A Farm in Acton Wants to Change Traditional Conceptions of Mental Health
Cultivate Counseling Center combines classic therapy with hands-on work on a functional farm.
At Cultivate Counseling Center in Acton, there are no $300-per-hour therapy sessions. Diagnoses are not required. Insurance is not an issue. Instead, patients of all ages that are seeking to improve their mental health can milk goats, go on mindfulness walks, and spend time enjoying the 150 acres surrounding Cultivate’s working farm.
“There’s a lot of power that comes from riding a horse and learning how to control a 1,200 pound animal when you’re just a 60 pound kid,” explains founder Andrew Lapin. “Or the process of working with the sheep and seeing how skittish they might be, but over time they learn to trust.”
That’s the basis of Cultivate’s entire outpatient therapy business, which began in March of this year and is based on the Dutch farm care model: Using nature and working on the farm to empower patients, either through group or individual sessions. A patient’s visit could include anything from gardening to making soap, teaching visitors about farming and food production to supplement counseling.
Lapin says that time spent outside can be incredibly powerful for those seeking mental health treatment, especially given today’s tech-obsessed culture, in which people spend far more time with their phone than they do working with their hands. “We really believe you can’t treat your mind without treating your body,” he says. “Your mind isn’t this abstract thing out there; it exists within your body, so you have to address both needs.”

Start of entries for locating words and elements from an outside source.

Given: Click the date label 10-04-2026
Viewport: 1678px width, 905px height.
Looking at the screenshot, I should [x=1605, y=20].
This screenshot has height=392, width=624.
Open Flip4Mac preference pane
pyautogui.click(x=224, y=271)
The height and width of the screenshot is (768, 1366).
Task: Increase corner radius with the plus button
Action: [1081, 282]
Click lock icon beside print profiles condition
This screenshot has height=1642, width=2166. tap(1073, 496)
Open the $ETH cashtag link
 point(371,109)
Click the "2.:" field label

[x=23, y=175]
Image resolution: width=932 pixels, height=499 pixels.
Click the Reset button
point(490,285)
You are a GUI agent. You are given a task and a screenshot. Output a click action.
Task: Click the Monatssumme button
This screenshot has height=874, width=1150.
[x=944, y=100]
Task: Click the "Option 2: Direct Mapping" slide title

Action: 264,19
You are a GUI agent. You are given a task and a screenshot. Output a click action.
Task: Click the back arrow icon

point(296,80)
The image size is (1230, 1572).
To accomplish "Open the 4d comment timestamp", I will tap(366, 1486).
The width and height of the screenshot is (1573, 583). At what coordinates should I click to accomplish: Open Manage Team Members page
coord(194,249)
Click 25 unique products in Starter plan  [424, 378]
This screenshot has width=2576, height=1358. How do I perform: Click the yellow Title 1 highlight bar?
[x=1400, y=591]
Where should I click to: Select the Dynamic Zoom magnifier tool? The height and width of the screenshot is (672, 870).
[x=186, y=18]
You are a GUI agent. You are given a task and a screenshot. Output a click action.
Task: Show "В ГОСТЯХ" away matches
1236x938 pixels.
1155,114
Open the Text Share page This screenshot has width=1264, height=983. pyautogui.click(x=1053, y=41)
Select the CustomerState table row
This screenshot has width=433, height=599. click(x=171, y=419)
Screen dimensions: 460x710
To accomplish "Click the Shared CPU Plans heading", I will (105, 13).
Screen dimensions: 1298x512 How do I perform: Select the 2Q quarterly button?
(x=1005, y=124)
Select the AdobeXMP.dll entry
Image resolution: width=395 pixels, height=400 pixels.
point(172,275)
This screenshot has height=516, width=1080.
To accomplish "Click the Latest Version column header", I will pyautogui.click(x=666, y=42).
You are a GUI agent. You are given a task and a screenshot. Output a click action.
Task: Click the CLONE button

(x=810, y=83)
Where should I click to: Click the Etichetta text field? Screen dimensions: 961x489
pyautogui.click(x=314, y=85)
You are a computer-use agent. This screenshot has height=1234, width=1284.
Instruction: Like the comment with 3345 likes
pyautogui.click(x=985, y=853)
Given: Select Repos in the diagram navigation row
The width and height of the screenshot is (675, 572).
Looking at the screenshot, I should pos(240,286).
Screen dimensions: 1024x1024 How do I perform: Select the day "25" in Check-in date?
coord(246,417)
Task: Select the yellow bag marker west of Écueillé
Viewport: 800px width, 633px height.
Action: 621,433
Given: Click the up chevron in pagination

And while subbing bleak therapists’ offices for the Massachusetts countryside may be Cultivate’s biggest claim to fame, it isn’t the only way the center is challenging traditional notions of mental health care. Instead of requiring an official diagnosis, for example, anyone is welcome to come for treatment. “[The goal] can just be figuring out my identity or learning to become assertive—these are things that don’t require a diagnosis,” Lapin says, adding that many of Cultivate’s patients do have clinical conditions as well. “We want to move away from a diagnosis and just focus on treating people.”
Lapin says part of Cultivate’s mission is also removing the financial and logistical challenges associated with traditional therapy. Group sessions, which run for 10 weeks, cost only $30 per meeting, and allow patients to skip the often months-long waiting list that typically comes with community or private practice care. Cultivate’s programs also come with tangible measures of success, Lapin says, since they involve building measurable skills through hands-on work on the farm.
“Traditional therapy says, ‘I’m going to give you these coping skills,’ but there’s no opportunity to practice them,” Lapin says. “There’s no place to observe, am I doing this right? Is this what you meant, therapist? Here, you can really see what your self-healing looks like.”